Suppose $\alpha \xrightarrow{}_{n\to \infty} 1$, $\boldsymbol{v}_n \to \boldsymbol{v}^*$. Can I conclude that $\boldsymbol{v}^*$ is stationary?

1

There are 1 best solutions below

5
On BEST ANSWER

If $d$ is an arbitrary descent direction, no (consider that you can choose $d$ arbitrarily close to orthogonal to $\nabla f$, so that each step is tiny and makes no progress to decrease $f$). But if $d$ is the gradient your approach works fine (you’re essentially performing a line search using the exponential map on the constraint manifold $S^{n-1}.$)

EDIT: Here is a program for how to prove the above formally, supposing $d_n$ is a unit vector with $d_n \cdot \frac{\nabla f}{\|\nabla f\|} > k$ for some bound $k$, where $\nabla f$ is the projection of the gradient of $f$ onto the constraint manifold (i.e. the unit sphere).

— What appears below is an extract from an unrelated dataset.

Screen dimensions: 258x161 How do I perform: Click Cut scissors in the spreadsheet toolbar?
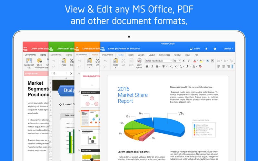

Assume, for contradiction, that $v^*$ is not a critical point. Define $g(t) = f\left[\exp_{v_n}(td_n)\right]$ and Taylor-expand it about $v^*$, and use uniform estimates on the magnitudes of the second and higher derivatives of $f$ to derive an expression like $$g(t) < f(v^*) + \nabla f(v^*) \cdot (v_n - v^*) + t\nabla f(v^*) \cdot d_n - M|v_n-v^* + td_n|^2.$$ Use $v_n\to v^*$ to derive a lower bound on $t$ away from zero (depending on $\|\nabla f(v^*)\|$ and $k$) for which it is guaranteed that $g(t) < f(v^*)$. Turn the bound on $t$ into a bound on $\alpha$ away from 1, contradicting $\alpha_n\to 1$.

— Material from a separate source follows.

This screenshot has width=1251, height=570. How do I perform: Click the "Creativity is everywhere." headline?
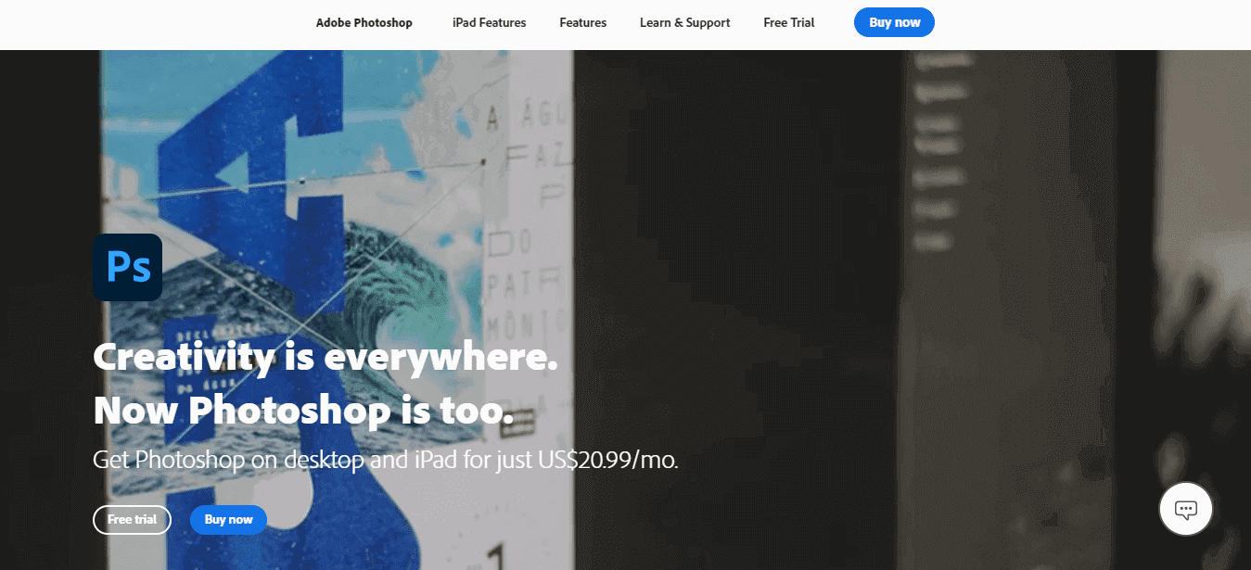(326, 358)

The details seem very messy, but that's the essence of the argument. Note that being constrained to a sphere is largely a red herring here, since you can do all of the calculus on a local chart. Note also that you probably need regularity assumptions on $f$ beyond smoothness.